## Consigne A
Répondez à ces questions d'après le texte de lecture :
(i) Sur quelle question porte le désaccord qui empêche l'union des partisans du système des Soviets en Angleterre ?
(ii) Sur une expérience d'environ combien de temps s'appuie le pouvoir soviétiste en Russie ?
(iii) Quelle création est présentée comme la meilleure preuve d'organisation et d'ordre ?
## Consigne B
Mettez à jour les entrées en remplaçant « coordinates » par « position », sans rien modifier d'autre. Omettez les images dans votre réponse.

## Texte de lecture
-=-=-

Si l’on ne pouvait atteindre d’un coup ce résultat en Angleterre et si, en outre, l’union des partisans du système des Soviets s’y montrait impossible précisément à cause du désaccord sur la question parlementaire et uni­quement à cause de ce désaccord, je considérerais alors comme un pas utile vers l’unité com­plète la formation de deux partis communistes partisans du passage du parlementarisme bourgeois au gouvernement des Soviets. Que l’un de ces partis participe à l’action parle­mentaire, que l’autre s’y refuse ; ce désaccord est actuellement tellement insignifiant que le plus raisonnable serait de ne pas se diviser pour si peu. Mais l’existence simultanée de deux partis communistes serait un immense pro­grès par rapport à la situation actuelle et cette dualité ne serait très vraisemblablement ap­pelée à ne durer que pendant une courte pé­riode de transition, avant l’unité complète et la prompte victoire du communisme3.

Le pouvoir soviétiste n’a pas seulement mon­tré en Russie, en s’appuyant sur une expé­rience de près de deux années, que la dicta­ture du prolétariat était possible même dans un pays agricole, et qu’elle était capable, grâce à la création d’une armée forte (meilleure preuve d’organisation et d’ordre) de se main­tenir clans des conditions incroyablement dif­ficiles.

-=-=-

## Éléments répertoriés dans un jeu de données

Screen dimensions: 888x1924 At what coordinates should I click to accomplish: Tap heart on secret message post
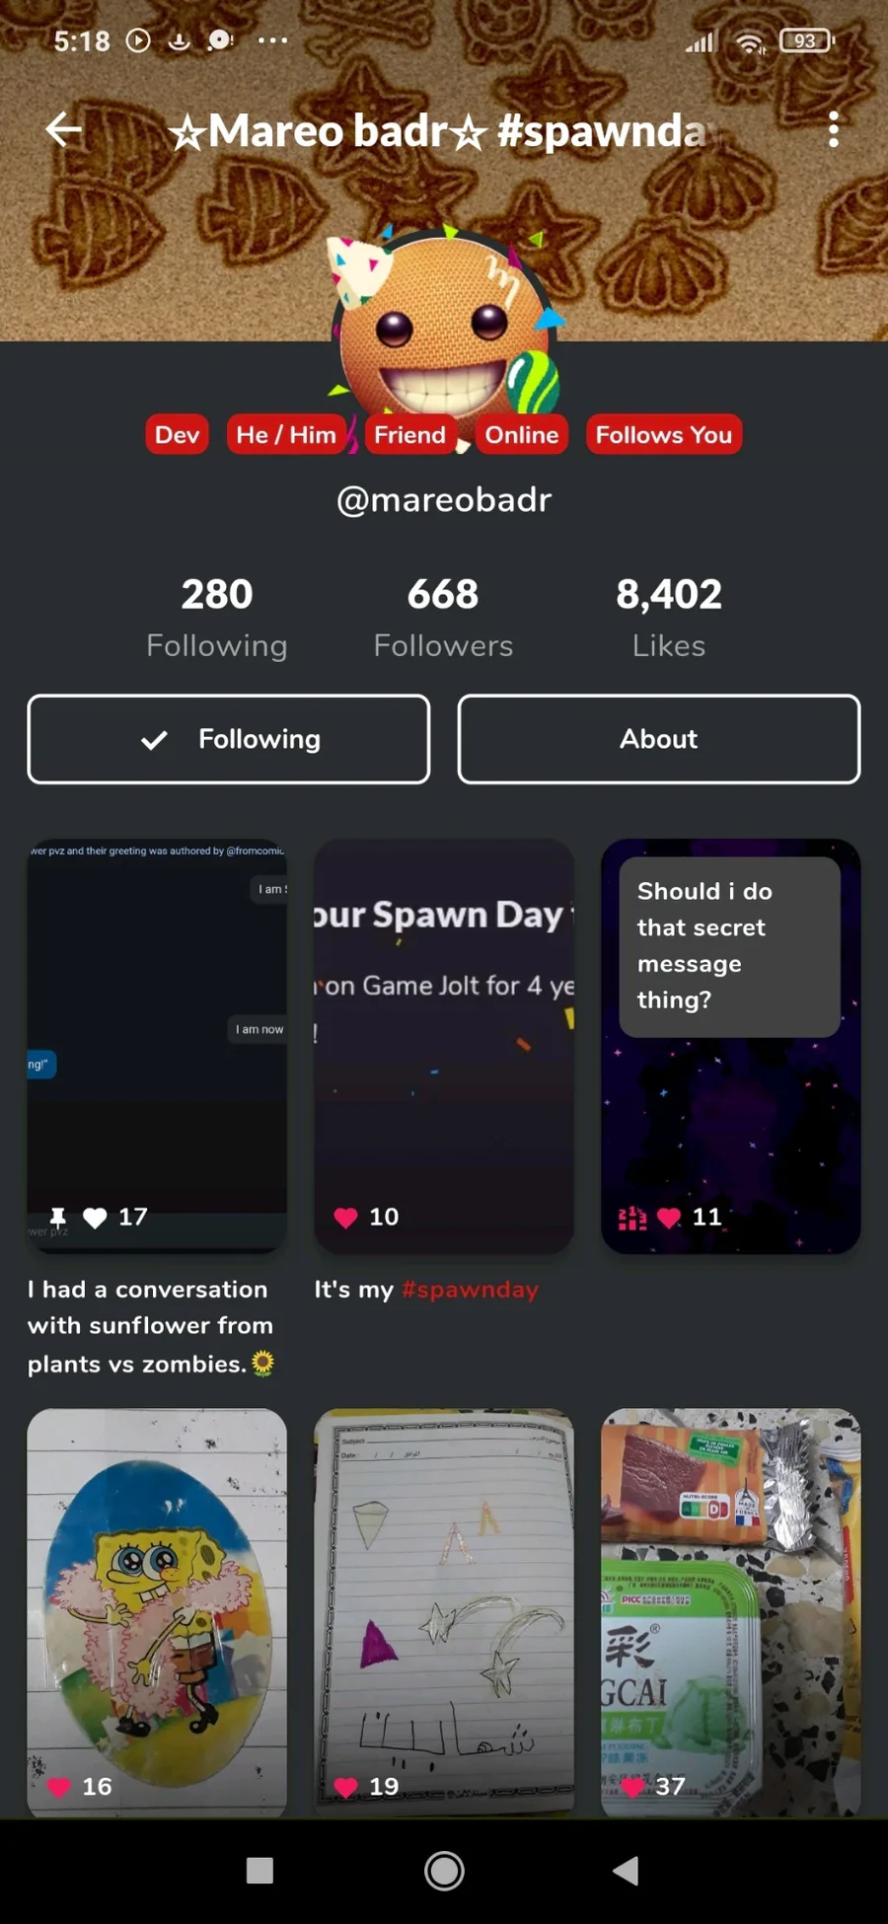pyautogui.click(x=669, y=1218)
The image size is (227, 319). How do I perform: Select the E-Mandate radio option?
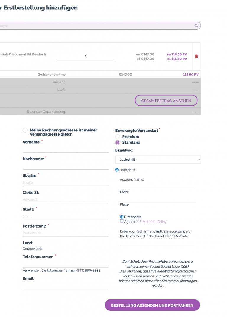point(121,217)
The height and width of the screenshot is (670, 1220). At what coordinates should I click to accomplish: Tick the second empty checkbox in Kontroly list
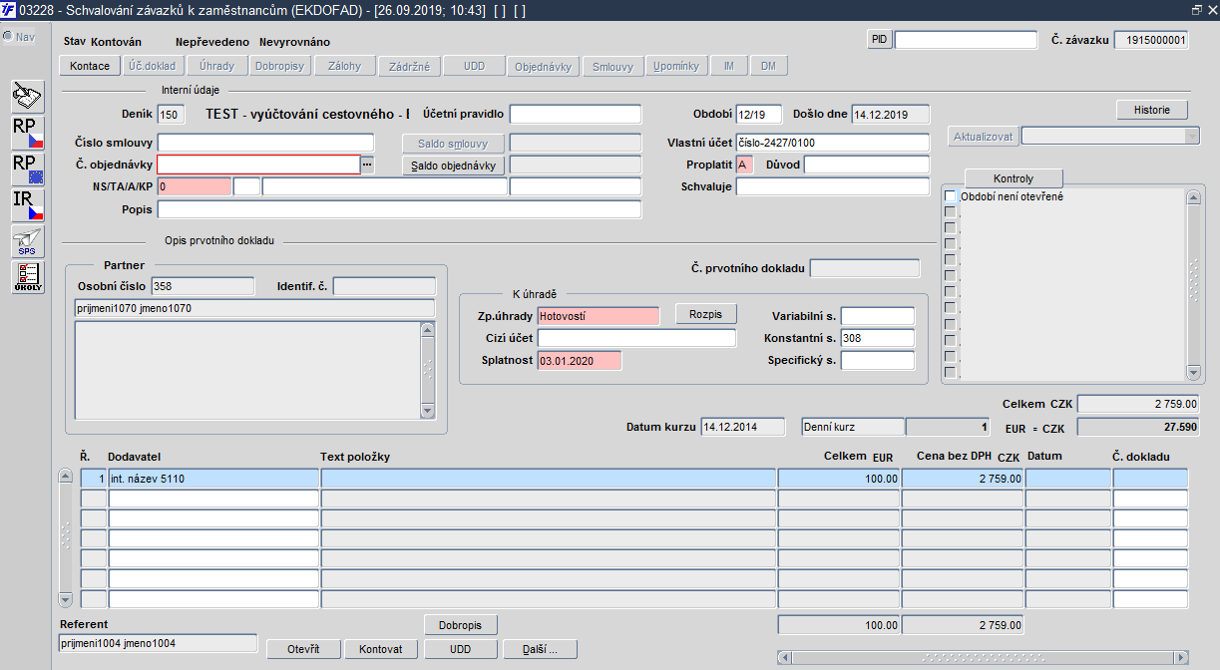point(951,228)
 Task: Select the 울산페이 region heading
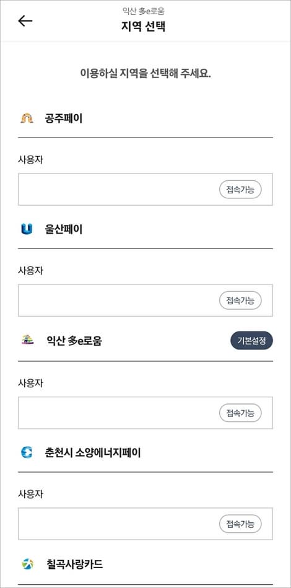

-=-=-

## Réponse A
(i) Sur la question parlementaire.
(ii) Sur une expérience de près de deux années.
(iii) La création d'une armée forte.

## Réponse B
Screen dimensions: 888x1924 At what position should I click to accomplish: Tap heart on secret message post
pyautogui.click(x=669, y=1218)
The image size is (227, 319). How do I perform: Select the E-Mandate radio option?
point(121,217)
The height and width of the screenshot is (670, 1220). At what position should I click to accomplish: Tick the second empty checkbox in Kontroly list
point(951,228)
 Task: Select the 울산페이 region heading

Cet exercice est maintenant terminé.